SOPHIE
SOPHIE
Il est sûr que, vu le délai entre le décès malheureux de SOPHIE en 2021 et la sortie du présent album, on pourra difficilement le classer dans la même catégorie que Life After Death de Biggie par exemple, sorti deux semaines à peine après sa mort et intégralement mis en boîte avant qu'il ne se fasse assassiner à Los Angeles. En réalité, on le rapprocherait davantage dans sa construction de la catégorie à laquelle appartient l’excellent Circles de Mac Miller. Si c’est en grande partie Jon Brion qui s’occupa de terminer l’ultime album posthume de Mac Miller, ici c’est Benny Long, le frère de SOPHIE déjà crédité sur Oil of Every Pearl’s Un-Insides, qui a eu pour mission de donner vie à ce dernier disque de l'artiste écossaise.

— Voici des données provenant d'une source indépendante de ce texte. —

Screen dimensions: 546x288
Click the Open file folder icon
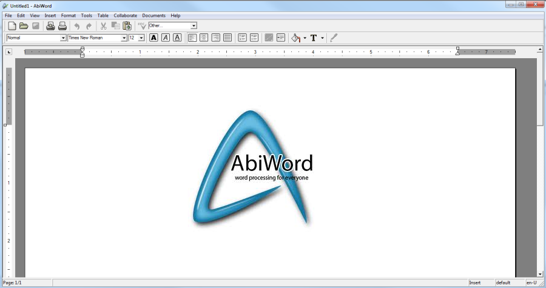(24, 26)
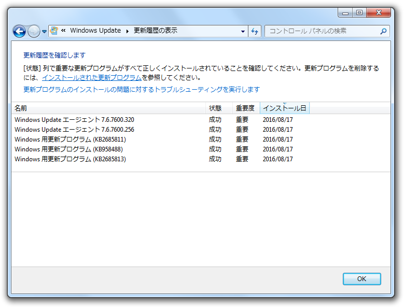Sort by the 重要度 column header
Screen dimensions: 404x307
click(245, 108)
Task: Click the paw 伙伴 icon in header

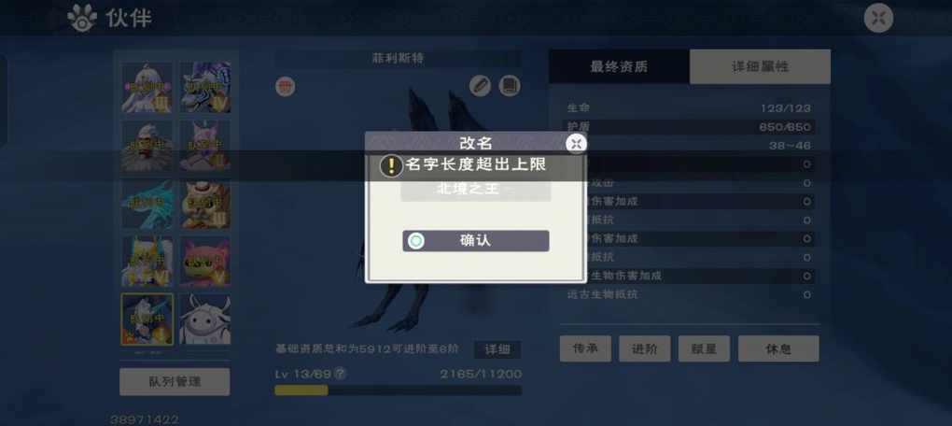Action: (x=82, y=18)
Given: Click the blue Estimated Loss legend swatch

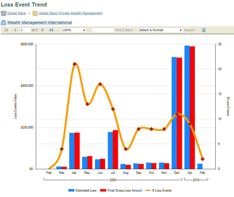Looking at the screenshot, I should (71, 190).
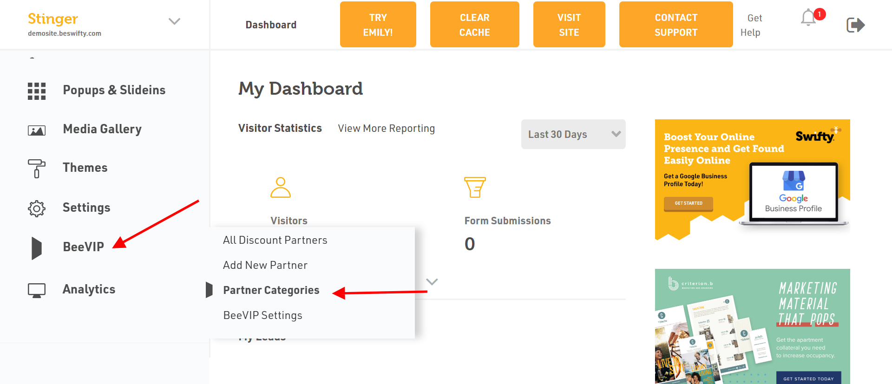The height and width of the screenshot is (384, 892).
Task: Open the Last 30 Days dropdown
Action: pyautogui.click(x=573, y=134)
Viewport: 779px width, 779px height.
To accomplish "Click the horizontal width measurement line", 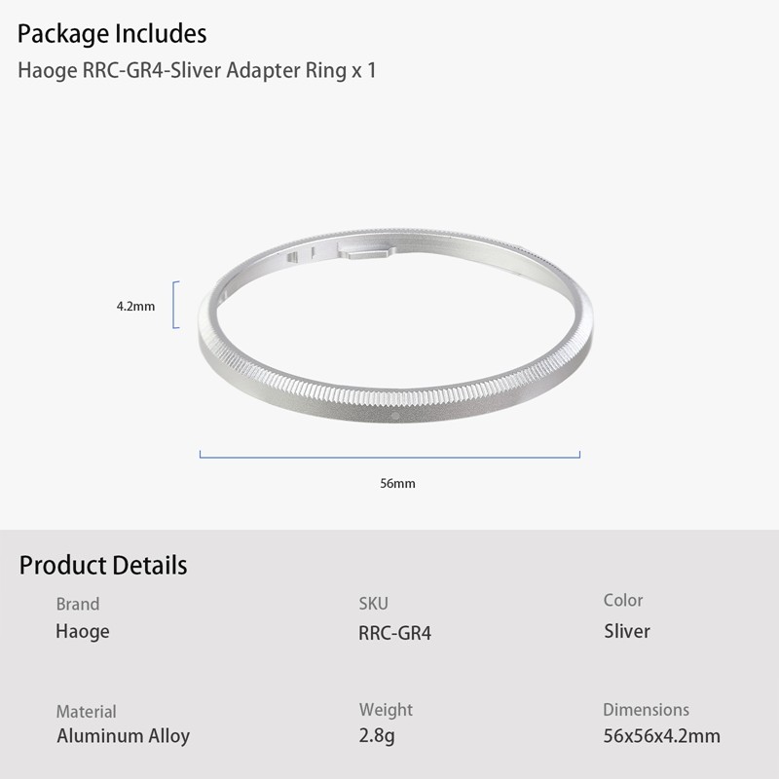I will [390, 455].
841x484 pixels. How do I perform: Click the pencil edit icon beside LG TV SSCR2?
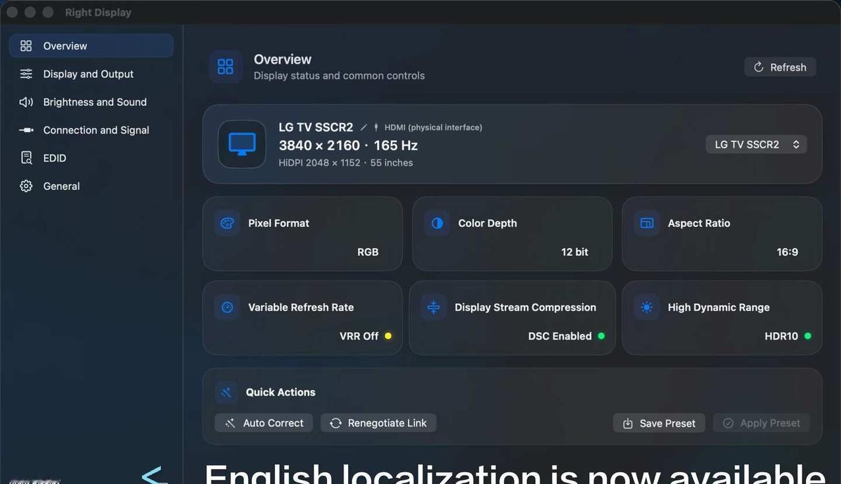(x=363, y=128)
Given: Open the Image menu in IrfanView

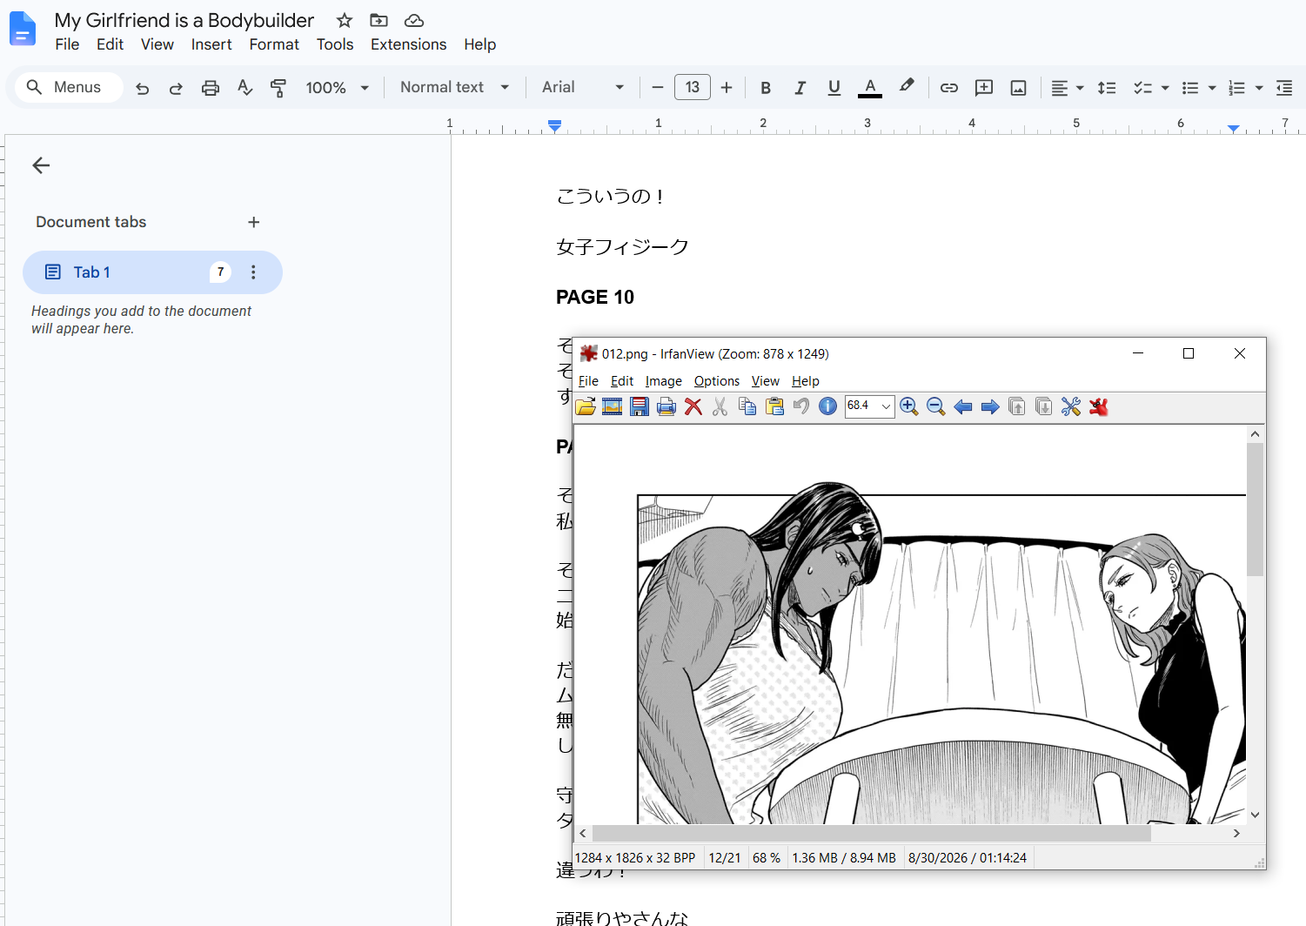Looking at the screenshot, I should tap(663, 381).
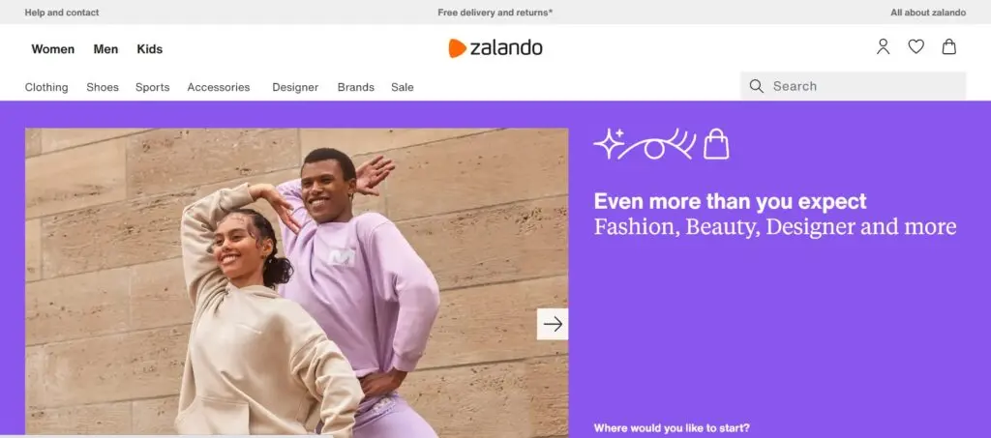The width and height of the screenshot is (991, 438).
Task: Click the Help and contact link
Action: pyautogui.click(x=62, y=12)
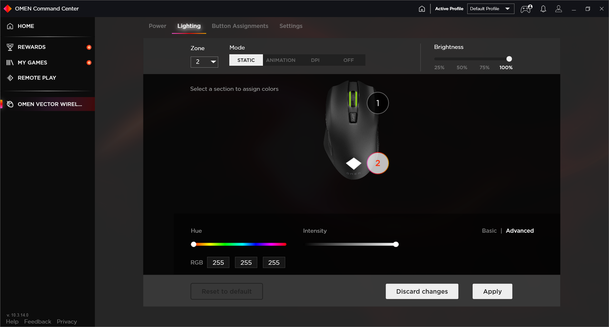Discard changes to lighting
Viewport: 609px width, 327px height.
pos(422,291)
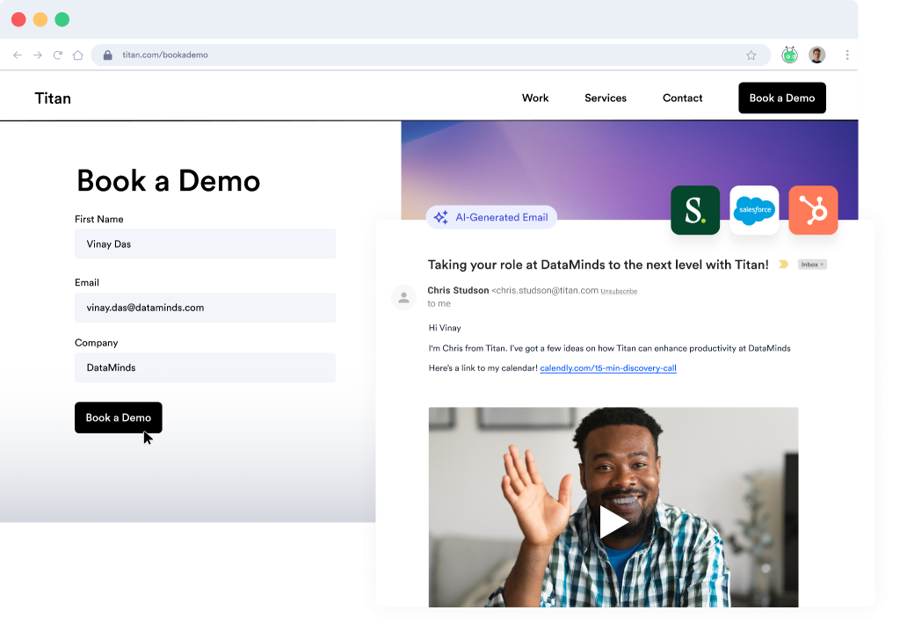Click the orange HubSpot sprocket icon
Screen dimensions: 900x632
(x=813, y=210)
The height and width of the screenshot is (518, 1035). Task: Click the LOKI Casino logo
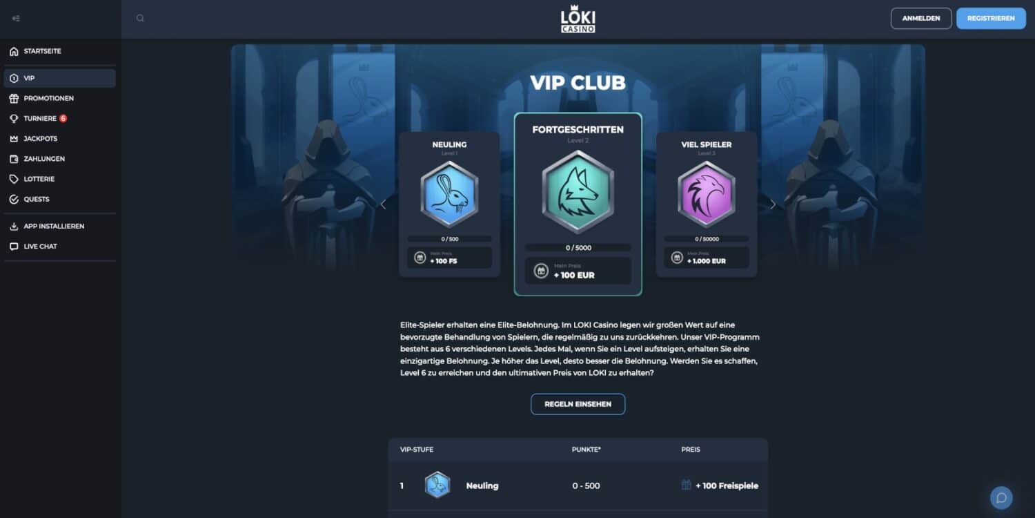point(578,19)
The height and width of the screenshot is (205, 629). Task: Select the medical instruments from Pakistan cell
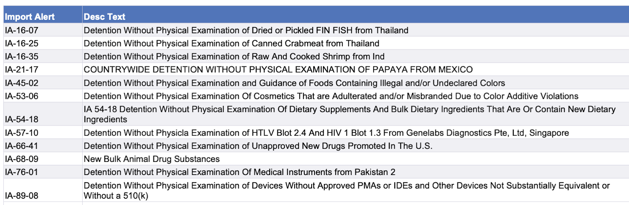tap(239, 172)
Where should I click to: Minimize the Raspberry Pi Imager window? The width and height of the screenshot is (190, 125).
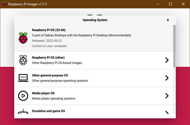(x=158, y=4)
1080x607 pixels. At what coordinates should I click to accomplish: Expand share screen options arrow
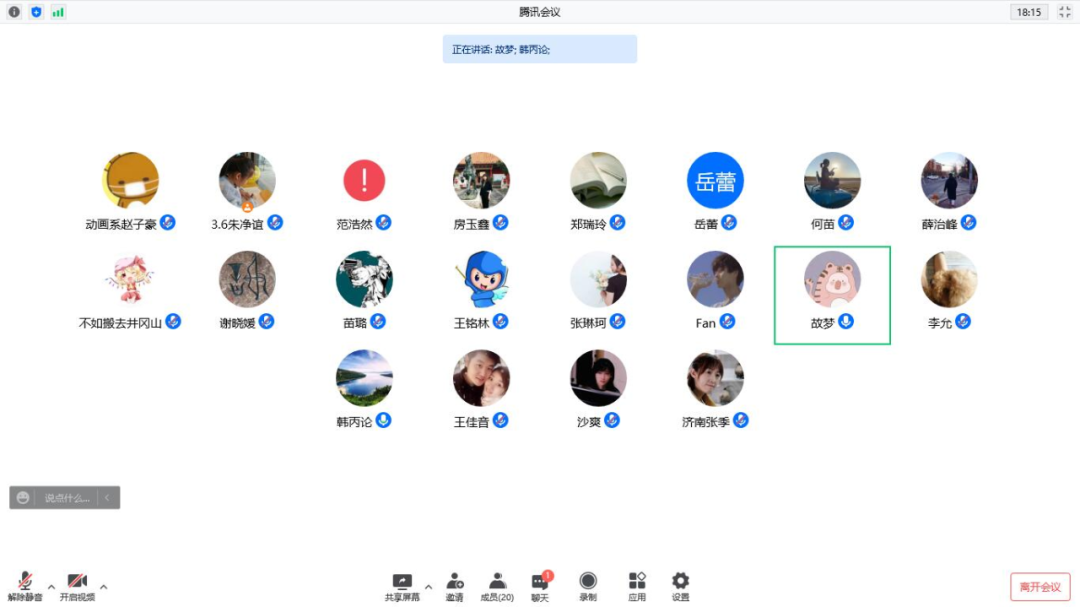(x=428, y=587)
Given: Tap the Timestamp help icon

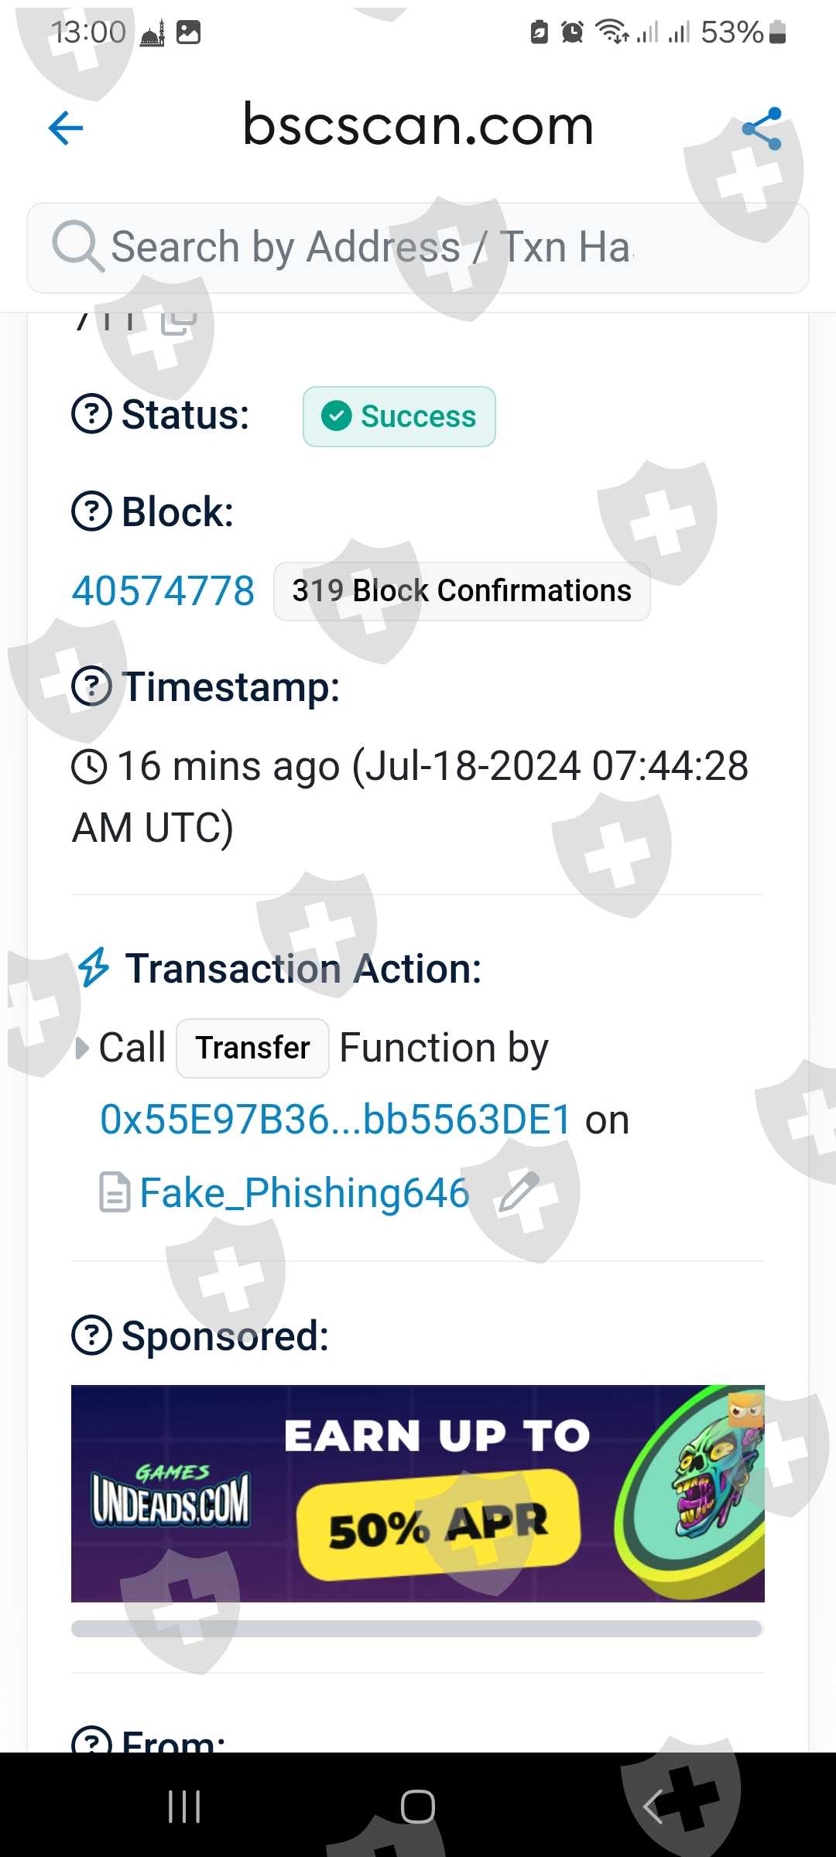Looking at the screenshot, I should (x=92, y=686).
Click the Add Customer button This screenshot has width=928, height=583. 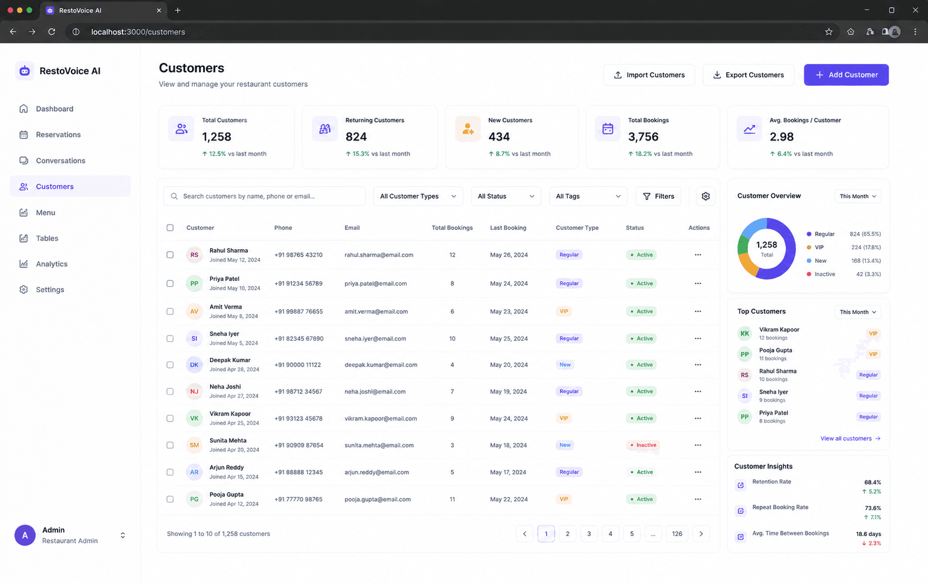pos(846,75)
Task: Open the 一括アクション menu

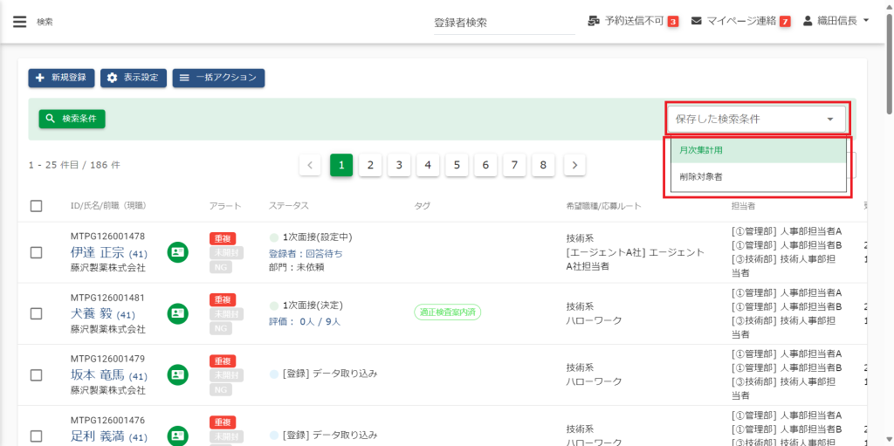Action: click(x=218, y=78)
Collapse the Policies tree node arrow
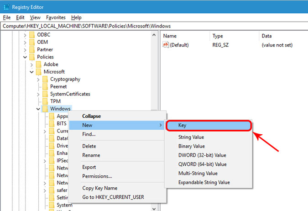 point(25,57)
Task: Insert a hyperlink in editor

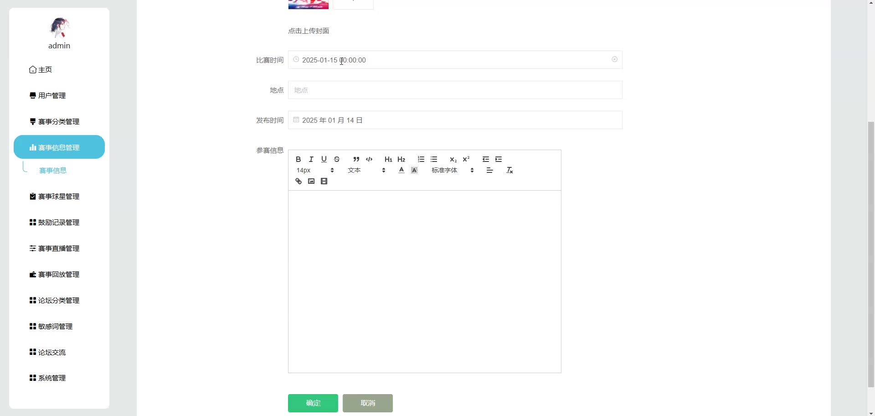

Soutenu dans sa démarche par ses sœurs, celui-ci a assuré avoir suivi ce qu’il pensait être la vision de SOPHIE. On pourrait évidemment ergoter sur le sujet pendant des heures, mais sachez seulement qu’il a expliqué en interview avoir établi la tracklist de l’album à partir d'ébauches composées par SOPHIE, puis s’être contenté d’apporter quelques touches de mixage et de mastering sur les morceaux les plus aboutis, tout en reconnaissant avoir travaillé plus intensément sur d’autres morceaux qui ressemblaient au pire à des esquisses, et au mieux à des démos. On n’en saura pas plus.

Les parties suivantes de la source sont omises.